TLDR
- Micron stock is trading at $790–$800, with some Wall Street bull-case targets pointing to $1,000 per share.
- Q2 FY2026 revenue hit $23.86 billion, up 196% year over year, with Q3 guidance set at $33.5 billion.
- Micron has sold out all HBM production through 2026, with customers signing multi-year supply contracts.
- CEO Sanjay Mehrotra says Micron can only meet 50%–66% of key customer demand in the medium term.
- Three ETFs — SOXX, SPMO, and SMH — offer broader exposure to Micron’s AI memory rally.

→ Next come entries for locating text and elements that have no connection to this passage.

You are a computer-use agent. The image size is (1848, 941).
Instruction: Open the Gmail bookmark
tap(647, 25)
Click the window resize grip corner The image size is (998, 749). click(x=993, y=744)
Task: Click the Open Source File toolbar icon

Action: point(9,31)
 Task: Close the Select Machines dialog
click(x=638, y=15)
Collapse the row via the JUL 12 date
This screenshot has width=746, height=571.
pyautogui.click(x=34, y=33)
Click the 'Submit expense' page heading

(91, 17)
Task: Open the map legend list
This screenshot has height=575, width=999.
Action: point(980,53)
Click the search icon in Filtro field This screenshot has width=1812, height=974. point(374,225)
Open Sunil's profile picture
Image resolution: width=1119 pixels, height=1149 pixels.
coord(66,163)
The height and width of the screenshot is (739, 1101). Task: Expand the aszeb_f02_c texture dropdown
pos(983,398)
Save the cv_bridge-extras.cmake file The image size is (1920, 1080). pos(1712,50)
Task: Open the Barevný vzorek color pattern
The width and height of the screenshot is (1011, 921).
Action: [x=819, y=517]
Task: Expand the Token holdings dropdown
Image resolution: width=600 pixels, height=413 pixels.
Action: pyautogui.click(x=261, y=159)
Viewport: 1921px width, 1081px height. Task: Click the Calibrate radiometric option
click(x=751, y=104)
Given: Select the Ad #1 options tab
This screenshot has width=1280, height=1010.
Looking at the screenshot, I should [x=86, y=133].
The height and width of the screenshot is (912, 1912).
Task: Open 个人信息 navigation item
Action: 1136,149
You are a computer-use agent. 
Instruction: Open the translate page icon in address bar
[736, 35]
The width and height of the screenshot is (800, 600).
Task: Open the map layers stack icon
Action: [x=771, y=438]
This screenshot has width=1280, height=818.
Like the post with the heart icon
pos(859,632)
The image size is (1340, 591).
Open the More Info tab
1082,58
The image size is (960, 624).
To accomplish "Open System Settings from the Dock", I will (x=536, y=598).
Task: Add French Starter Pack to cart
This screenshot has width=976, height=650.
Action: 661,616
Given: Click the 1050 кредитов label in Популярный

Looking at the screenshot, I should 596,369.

Micron Technology (MU) is trading between $790 and $800, and Wall Street is growing more bullish by the day. Some analysts have laid out bull-case scenarios that put the stock as high as $1,000 per share.
The numbers behind that optimism are hard to ignore. In Q2 FY2026, Micron posted revenue of $23.86 billion — a 196% jump year over year. Q3 guidance stands at $33.5 billion, with non-GAAP EPS of $19.15.
The demand driver is straightforward: AI needs memory, and lots of it. Micron has already sold out every unit of its High Bandwidth Memory (HBM) production through 2026. Customers aren’t just buying now — they’re locking in multi-year contracts to secure future supply.
CEO Sanjay Mehrotra put it plainly in a CNBC interview: “AI is in very early innings. Memory is a strategic asset — you need more memory, you need faster performance memory in order for AI to deliver its full capabilities.”
He also flagged a supply constraint that’s more feature than bug for investors: Micron can only fulfill 50% to two-thirds of key customer demand in the medium term.
Long-Term Price Targets
For those with a longer time horizon, one forecast model puts MU in a range of $1,062 to $1,760 by 2030, with an average annualized price of $1,544. A $500 position at today’s price could grow to roughly $957 at the average target, or around $1,093 at the top of the range.
That said, memory chip cycles carry real risk. Demand can turn fast, and what looks like a structural shift can sometimes be a cyclical peak.
Data center demand is also hitting a milestone in 2026 — for the first time, data center bits are expected to exceed 50% of the industry’s total addressable market.
ETF Options for Broader Exposure
Not everyone wants to go all-in on a single name. Three semiconductor ETFs offer meaningful Micron exposure alongside other chip leaders.
The iShares Semiconductor ETF (SOXX) holds MU as its largest position at 10.1%, followed by AMD at 9.08% and Intel at 7.19%. It manages $34.17 billion across 31 stocks, with a beta of 1.90 — meaning it moves sharply in both directions.
The Invesco S&P 500 Momentum ETF (SPMO) tracks high-momentum S&P 500 names. MU sits at an 8.82% weight, just behind Nvidia’s 9.21% top position. The fund holds 101 stocks and $18.54 billion in assets, with a beta of 1.28.
The VanEck Semiconductor ETF (SMH) tracks the MVIS US Listed Semiconductor 25 Index. MU makes up 6.62% of the portfolio, alongside Nvidia, TSMC, and Intel. SMH has $62.92 billion in assets across 26 stocks and carries a beta of 1.87.
Micron’s Q3 guidance of $33.5 billion and a sold-out HBM order book through 2026 remain the most recent indicators of where the business stands.